◆ Task details ◆
Repeat every line of the material that follows, word for word.

◆ Material provided ◆

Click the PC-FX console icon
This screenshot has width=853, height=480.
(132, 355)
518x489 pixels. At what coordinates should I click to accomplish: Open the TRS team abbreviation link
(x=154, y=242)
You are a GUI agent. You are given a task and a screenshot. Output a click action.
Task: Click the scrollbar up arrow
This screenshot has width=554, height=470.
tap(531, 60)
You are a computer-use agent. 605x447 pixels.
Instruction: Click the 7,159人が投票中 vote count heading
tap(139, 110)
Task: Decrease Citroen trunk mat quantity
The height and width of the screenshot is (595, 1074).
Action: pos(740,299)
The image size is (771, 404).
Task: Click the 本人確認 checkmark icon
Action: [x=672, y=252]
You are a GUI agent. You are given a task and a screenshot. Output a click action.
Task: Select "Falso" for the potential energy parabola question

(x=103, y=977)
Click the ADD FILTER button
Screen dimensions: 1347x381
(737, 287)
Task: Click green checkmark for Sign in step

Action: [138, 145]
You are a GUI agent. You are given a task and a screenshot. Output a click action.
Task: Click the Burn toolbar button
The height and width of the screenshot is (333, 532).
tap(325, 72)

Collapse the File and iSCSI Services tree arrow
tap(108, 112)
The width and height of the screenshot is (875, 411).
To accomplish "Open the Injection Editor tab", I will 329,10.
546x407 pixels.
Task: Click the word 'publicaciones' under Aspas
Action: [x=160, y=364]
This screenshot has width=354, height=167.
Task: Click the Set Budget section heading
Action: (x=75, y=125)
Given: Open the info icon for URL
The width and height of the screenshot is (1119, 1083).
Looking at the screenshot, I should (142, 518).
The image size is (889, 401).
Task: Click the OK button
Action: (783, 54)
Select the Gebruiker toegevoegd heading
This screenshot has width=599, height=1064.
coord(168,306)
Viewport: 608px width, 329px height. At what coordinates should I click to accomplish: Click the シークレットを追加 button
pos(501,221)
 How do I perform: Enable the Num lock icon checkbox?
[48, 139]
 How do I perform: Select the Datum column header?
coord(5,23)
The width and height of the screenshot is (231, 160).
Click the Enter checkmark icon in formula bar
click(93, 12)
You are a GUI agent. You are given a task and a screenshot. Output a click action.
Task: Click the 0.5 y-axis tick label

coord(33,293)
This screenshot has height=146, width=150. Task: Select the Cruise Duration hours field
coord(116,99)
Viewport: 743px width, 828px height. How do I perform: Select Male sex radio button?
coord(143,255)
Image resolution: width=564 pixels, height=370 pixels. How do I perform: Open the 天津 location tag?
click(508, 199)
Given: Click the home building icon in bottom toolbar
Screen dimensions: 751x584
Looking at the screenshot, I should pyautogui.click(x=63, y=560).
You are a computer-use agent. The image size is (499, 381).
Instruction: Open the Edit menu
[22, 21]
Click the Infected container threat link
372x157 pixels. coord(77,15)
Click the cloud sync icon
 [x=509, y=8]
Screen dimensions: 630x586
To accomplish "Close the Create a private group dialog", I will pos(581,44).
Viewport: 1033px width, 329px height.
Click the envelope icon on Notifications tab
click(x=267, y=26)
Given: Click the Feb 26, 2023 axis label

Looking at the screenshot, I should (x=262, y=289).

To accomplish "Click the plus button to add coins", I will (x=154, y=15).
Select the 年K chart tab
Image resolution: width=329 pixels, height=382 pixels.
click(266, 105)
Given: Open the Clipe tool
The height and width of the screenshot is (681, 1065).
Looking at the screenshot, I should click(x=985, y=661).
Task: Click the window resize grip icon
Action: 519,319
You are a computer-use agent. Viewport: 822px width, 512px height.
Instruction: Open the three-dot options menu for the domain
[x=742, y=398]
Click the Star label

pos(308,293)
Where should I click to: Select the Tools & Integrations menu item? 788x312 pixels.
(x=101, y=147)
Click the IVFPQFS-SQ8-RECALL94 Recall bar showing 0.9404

◆ Reply to the task ◆
Click the PC-FX console icon
This screenshot has width=853, height=480.
(132, 355)
518x489 pixels. At what coordinates should I click to accomplish: Open the TRS team abbreviation link
(x=154, y=242)
You are a GUI agent. You are given a task and a screenshot. Output a click action.
Task: Click the scrollbar up arrow
This screenshot has width=554, height=470.
tap(531, 60)
You are a computer-use agent. 605x447 pixels.
Instruction: Click the 7,159人が投票中 vote count heading
tap(139, 110)
Task: Decrease Citroen trunk mat quantity
The height and width of the screenshot is (595, 1074).
Action: pos(740,299)
The image size is (771, 404).
Task: Click the 本人確認 checkmark icon
Action: [x=672, y=252]
You are a GUI agent. You are given a task and a screenshot. Output a click action.
Task: Select "Falso" for the potential energy parabola question

(x=103, y=977)
Click the ADD FILTER button
Screen dimensions: 1347x381
(737, 287)
Task: Click green checkmark for Sign in step

Action: [138, 145]
You are a GUI agent. You are given a task and a screenshot. Output a click action.
Task: Click the Burn toolbar button
The height and width of the screenshot is (333, 532).
tap(325, 72)

Collapse the File and iSCSI Services tree arrow
tap(108, 112)
The width and height of the screenshot is (875, 411).
To accomplish "Open the Injection Editor tab", I will 329,10.
546x407 pixels.
Task: Click the word 'publicaciones' under Aspas
Action: [x=160, y=364]
This screenshot has width=354, height=167.
Task: Click the Set Budget section heading
Action: (x=75, y=125)
Given: Open the info icon for URL
The width and height of the screenshot is (1119, 1083).
Looking at the screenshot, I should (142, 518).
The image size is (889, 401).
Task: Click the OK button
Action: (783, 54)
Select the Gebruiker toegevoegd heading
This screenshot has width=599, height=1064.
coord(168,306)
Viewport: 608px width, 329px height. At what coordinates should I click to accomplish: Click the シークレットを追加 button
pos(501,221)
 How do I perform: Enable the Num lock icon checkbox?
[48, 139]
 How do I perform: Select the Datum column header?
coord(5,23)
The width and height of the screenshot is (231, 160).
Click the Enter checkmark icon in formula bar
click(93, 12)
You are a GUI agent. You are given a task and a screenshot. Output a click action.
Task: Click the 0.5 y-axis tick label

coord(33,293)
This screenshot has height=146, width=150. Task: Select the Cruise Duration hours field
coord(116,99)
Viewport: 743px width, 828px height. How do I perform: Select Male sex radio button?
coord(143,255)
Image resolution: width=564 pixels, height=370 pixels. How do I perform: Open the 天津 location tag?
click(508, 199)
Given: Click the home building icon in bottom toolbar
Screen dimensions: 751x584
Looking at the screenshot, I should pyautogui.click(x=63, y=560).
You are a computer-use agent. The image size is (499, 381).
Instruction: Open the Edit menu
[22, 21]
Click the Infected container threat link
372x157 pixels. coord(77,15)
Click the cloud sync icon
 [x=509, y=8]
Screen dimensions: 630x586
To accomplish "Close the Create a private group dialog", I will pos(581,44).
Viewport: 1033px width, 329px height.
Click the envelope icon on Notifications tab
click(x=267, y=26)
Given: Click the Feb 26, 2023 axis label

Looking at the screenshot, I should (x=262, y=289).

To accomplish "Click the plus button to add coins", I will (x=154, y=15).
Select the 年K chart tab
Image resolution: width=329 pixels, height=382 pixels.
click(266, 105)
Given: Open the Clipe tool
The height and width of the screenshot is (681, 1065).
Looking at the screenshot, I should click(x=985, y=661).
Task: Click the window resize grip icon
Action: 519,319
You are a computer-use agent. Viewport: 822px width, 512px height.
Instruction: Open the three-dot options menu for the domain
[x=742, y=398]
Click the Star label

pos(308,293)
Where should I click to: Select the Tools & Integrations menu item? 788x312 pixels.
(x=101, y=147)
Click the IVFPQFS-SQ8-RECALL94 Recall bar showing 0.9404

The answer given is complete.